What is being asked: Retype each entry. Leave every word as it is.

Items listed in a dataset
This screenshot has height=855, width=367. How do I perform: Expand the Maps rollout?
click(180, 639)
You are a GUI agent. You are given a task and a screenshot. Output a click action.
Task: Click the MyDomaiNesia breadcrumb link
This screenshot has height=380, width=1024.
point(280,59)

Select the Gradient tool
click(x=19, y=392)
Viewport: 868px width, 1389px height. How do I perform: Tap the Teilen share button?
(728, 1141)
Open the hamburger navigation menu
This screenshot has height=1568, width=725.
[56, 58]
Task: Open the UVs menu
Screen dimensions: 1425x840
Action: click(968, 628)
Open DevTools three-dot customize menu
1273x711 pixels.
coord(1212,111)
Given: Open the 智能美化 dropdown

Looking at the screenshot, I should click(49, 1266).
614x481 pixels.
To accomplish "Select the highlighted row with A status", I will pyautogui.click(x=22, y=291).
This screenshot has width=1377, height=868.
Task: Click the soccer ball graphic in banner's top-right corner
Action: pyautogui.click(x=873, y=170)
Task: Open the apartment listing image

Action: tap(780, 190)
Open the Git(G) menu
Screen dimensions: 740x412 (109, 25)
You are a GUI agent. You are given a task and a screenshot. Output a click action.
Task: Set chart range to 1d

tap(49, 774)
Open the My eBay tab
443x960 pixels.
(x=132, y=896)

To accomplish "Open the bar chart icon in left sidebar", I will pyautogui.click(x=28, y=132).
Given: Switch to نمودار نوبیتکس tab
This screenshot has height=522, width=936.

Exercise solution:
This screenshot has height=855, width=367. How do I perform: Expand the Maps rollout?
click(180, 639)
You are a GUI agent. You are given a task and a screenshot. Output a click action.
Task: Click the MyDomaiNesia breadcrumb link
This screenshot has height=380, width=1024.
point(280,59)

Select the Gradient tool
click(x=19, y=392)
Viewport: 868px width, 1389px height. How do I perform: Tap the Teilen share button?
(728, 1141)
Open the hamburger navigation menu
This screenshot has height=1568, width=725.
[56, 58]
Task: Open the UVs menu
Screen dimensions: 1425x840
Action: click(968, 628)
Open DevTools three-dot customize menu
1273x711 pixels.
coord(1212,111)
Given: Open the 智能美化 dropdown

Looking at the screenshot, I should click(49, 1266).
614x481 pixels.
To accomplish "Select the highlighted row with A status", I will pyautogui.click(x=22, y=291).
This screenshot has width=1377, height=868.
Task: Click the soccer ball graphic in banner's top-right corner
Action: pyautogui.click(x=873, y=170)
Task: Open the apartment listing image

Action: tap(780, 190)
Open the Git(G) menu
Screen dimensions: 740x412 (109, 25)
You are a GUI agent. You are given a task and a screenshot. Output a click action.
Task: Set chart range to 1d

tap(49, 774)
Open the My eBay tab
443x960 pixels.
(x=132, y=896)

To accomplish "Open the bar chart icon in left sidebar", I will pyautogui.click(x=28, y=132).
Given: Switch to نمودار نوبیتکس tab
This screenshot has height=522, width=936.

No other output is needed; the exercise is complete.